Finalmente se tomó esos primers (1 y 8) y con la página de “reverse complement” se
halló el reverse correspondiente de cada uno.
Conclusiones:
Los primers (o cebadores) son oligonucleótidos de simple hebra de ADN que determinan la
especificidad de la secuencia a amplificarse. Es necesario diseñar cebadores que sean
complementarios a la región molde del ADN.
El tamaño de la imprimación también es muy importante.
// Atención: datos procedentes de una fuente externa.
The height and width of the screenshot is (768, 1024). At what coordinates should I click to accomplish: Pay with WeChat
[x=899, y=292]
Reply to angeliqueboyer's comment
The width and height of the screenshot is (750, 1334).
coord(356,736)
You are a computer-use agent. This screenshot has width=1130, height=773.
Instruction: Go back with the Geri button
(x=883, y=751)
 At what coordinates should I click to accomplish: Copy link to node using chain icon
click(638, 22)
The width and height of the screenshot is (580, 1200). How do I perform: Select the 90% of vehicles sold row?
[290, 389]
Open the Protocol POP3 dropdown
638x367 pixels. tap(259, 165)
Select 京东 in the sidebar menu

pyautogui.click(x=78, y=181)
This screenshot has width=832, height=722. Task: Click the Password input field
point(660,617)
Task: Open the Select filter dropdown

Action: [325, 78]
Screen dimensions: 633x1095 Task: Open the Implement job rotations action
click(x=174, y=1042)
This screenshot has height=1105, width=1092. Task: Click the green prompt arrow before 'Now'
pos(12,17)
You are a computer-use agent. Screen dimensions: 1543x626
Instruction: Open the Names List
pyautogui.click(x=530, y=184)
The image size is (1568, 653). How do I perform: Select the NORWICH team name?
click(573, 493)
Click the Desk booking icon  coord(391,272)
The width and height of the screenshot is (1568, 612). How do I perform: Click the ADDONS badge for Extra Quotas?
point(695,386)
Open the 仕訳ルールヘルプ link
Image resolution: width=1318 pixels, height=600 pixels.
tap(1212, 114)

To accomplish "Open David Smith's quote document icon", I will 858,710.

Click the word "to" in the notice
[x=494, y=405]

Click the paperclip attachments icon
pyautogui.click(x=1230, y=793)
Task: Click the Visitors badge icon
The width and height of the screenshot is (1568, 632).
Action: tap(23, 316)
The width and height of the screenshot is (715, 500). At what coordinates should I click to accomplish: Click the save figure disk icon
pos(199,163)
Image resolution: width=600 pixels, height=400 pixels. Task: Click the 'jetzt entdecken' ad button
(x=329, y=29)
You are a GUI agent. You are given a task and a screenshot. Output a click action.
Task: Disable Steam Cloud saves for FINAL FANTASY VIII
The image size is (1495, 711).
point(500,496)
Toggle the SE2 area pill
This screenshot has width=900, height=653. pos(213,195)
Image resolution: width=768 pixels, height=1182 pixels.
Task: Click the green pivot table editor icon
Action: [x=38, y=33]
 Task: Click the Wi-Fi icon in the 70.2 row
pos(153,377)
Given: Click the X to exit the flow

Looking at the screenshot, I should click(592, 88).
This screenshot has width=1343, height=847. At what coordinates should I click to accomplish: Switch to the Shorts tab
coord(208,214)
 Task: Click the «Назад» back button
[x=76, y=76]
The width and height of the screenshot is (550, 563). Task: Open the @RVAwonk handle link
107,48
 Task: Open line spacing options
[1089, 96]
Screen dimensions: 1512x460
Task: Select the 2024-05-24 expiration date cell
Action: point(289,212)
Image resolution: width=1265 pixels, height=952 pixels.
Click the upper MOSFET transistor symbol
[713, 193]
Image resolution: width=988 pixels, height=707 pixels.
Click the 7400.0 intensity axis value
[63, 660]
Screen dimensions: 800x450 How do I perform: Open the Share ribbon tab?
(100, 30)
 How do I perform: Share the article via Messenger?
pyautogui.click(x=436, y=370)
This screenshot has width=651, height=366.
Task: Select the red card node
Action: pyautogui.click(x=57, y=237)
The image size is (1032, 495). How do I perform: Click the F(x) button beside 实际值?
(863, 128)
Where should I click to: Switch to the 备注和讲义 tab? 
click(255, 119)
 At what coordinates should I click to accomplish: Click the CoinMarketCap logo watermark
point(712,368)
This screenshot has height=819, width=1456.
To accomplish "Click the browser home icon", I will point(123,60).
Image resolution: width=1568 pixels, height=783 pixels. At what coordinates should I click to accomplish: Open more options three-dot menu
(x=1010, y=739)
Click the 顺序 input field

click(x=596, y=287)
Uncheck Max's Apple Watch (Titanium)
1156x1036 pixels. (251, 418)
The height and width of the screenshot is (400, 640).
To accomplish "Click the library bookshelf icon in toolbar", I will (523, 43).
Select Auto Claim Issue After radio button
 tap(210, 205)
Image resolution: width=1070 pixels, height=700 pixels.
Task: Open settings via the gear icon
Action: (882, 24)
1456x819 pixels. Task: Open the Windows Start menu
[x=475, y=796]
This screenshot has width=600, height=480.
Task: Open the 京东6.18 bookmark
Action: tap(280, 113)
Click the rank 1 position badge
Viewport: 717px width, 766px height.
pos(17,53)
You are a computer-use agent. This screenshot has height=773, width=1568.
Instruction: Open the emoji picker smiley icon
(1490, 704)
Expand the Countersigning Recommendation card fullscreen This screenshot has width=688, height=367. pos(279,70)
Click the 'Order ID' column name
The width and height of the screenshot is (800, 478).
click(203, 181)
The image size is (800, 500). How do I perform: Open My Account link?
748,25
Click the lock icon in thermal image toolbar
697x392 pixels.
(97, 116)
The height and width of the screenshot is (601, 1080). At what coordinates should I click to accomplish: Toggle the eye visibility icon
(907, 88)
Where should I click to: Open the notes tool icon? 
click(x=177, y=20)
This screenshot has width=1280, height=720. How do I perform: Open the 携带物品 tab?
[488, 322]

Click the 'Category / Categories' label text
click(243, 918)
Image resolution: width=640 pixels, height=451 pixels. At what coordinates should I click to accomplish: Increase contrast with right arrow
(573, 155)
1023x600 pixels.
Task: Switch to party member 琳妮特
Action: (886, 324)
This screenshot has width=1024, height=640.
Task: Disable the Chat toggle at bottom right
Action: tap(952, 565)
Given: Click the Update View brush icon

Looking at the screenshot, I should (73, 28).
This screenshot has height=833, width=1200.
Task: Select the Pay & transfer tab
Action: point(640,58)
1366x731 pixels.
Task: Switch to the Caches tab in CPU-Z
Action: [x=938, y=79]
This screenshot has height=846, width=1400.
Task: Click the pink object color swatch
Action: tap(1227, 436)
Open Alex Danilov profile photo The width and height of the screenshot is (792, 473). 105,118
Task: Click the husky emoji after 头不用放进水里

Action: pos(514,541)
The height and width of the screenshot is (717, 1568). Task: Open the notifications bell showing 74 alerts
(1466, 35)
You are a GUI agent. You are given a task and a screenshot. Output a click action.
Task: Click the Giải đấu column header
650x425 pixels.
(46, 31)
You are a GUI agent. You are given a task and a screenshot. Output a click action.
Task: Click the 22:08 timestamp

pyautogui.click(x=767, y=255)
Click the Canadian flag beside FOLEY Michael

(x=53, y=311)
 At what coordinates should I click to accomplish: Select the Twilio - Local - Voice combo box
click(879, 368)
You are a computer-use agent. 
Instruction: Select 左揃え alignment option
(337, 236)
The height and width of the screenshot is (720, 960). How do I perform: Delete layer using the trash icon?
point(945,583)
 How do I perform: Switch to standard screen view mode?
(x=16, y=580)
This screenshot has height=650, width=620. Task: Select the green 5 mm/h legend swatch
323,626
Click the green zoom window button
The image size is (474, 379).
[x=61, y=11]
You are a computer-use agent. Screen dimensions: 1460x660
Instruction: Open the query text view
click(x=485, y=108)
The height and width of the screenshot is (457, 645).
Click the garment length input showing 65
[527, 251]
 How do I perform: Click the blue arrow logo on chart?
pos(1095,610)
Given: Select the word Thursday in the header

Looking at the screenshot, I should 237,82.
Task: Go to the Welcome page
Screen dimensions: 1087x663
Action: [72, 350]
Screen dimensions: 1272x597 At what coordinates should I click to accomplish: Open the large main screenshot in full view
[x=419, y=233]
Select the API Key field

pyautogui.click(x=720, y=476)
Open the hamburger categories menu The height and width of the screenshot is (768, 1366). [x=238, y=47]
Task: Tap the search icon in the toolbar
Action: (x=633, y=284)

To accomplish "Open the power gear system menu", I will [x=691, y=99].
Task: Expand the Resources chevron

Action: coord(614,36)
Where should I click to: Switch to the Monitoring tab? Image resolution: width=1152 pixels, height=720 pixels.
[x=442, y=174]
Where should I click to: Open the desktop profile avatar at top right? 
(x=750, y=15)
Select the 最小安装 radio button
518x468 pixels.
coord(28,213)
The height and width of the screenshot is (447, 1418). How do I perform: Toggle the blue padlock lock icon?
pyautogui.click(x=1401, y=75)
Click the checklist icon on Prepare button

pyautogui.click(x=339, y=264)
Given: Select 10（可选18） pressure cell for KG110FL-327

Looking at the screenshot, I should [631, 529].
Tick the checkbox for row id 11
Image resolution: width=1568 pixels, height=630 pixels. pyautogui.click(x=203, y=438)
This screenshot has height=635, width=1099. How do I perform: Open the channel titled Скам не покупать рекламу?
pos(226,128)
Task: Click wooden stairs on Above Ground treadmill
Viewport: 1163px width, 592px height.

Los cebadores cortos se utilizan
principalmente para amplificar un fragmento pequeño y simple de ADN. Por otro lado, se
utiliza un cebador largo para amplificar una muestra de ADN genómico eucariótico.
Sin embargo, un cebador no debe ser demasiado largo (cebadores > 30-mer) ni demasiado
corto (Los cebadores cortos producen un producto de amplificación de ADN impreciso e
inespecífico, y los cebadores largos dan como resultado una tasa de hibridación más lenta).
Se debe tener en cuenta que para poder tener buenos resultados debemos:
● Longitud de 18-24 bases
● Es deseable que tengan un contenido de G/C (40 a 60%) o ligeramente superior
● Deben tener una temperatura de desnaturalización (o melting) de entre 50 y 60 C, y
no debe diferir entre ambos en más de 5 C -
El desarrollo informático ha permitido la creación de diversos softwares que facilitan el
diseño de cebadores incrementando la tasa de éxito como PrimerBIast y Primer3Plus
El diseño de primers está siendo extensamente implementado en muchos laboratorios, sean
clínicos o de investigación, logrando reducir costos, también permite tener un control
personalizado y más completo sobre el experimento.
El proposito de la identificación de este gen (E1 codifica una proteína de membrana
conocida por incrementar su habilidad de infección posterior a su mutación) podría ser útil
para emplearlo como marcador genético si inicialmente se realiza una retrotranscripción
puesto que el virus de tipo RNA de cadena sencilla.
Con respecto a los resultados obtenidos, se demostró que el uso de penaltis en el software
Primers3plus resultó una búsqueda más adecuada de cebadores, que posee un equilibrio
entre especificidad y eficiencia para un mejor rendimiento en el ensayo de PCR en tiempo
real. A diferencia del diseño de primers mediante el uso del software Primers3 en el cual se
descubrió la formación de estructuras secundarias, por lo tanto se puede concluir del papper
que los primers obtenidos mediante Primer3Plus son más estables y específicos. Por lo
tanto, emplear el uso de penaltis a los diferentes parámetros permitiría mejorar la calidad de
los cebadores y por ende efectivizar un ensayo de qPCR.
Se realizo dos metodos, metodo facil y el metodo mas largo que es atraves del softwares,
teniendo mejores resultados mediante softwares, las cuales tambien se vieron reflejados en
el papper que se siguio de modelo, en el metodo facil, los resultados no se adecuaban
completamente a las condiciones generales de primers, mientras que en el otro metodo si.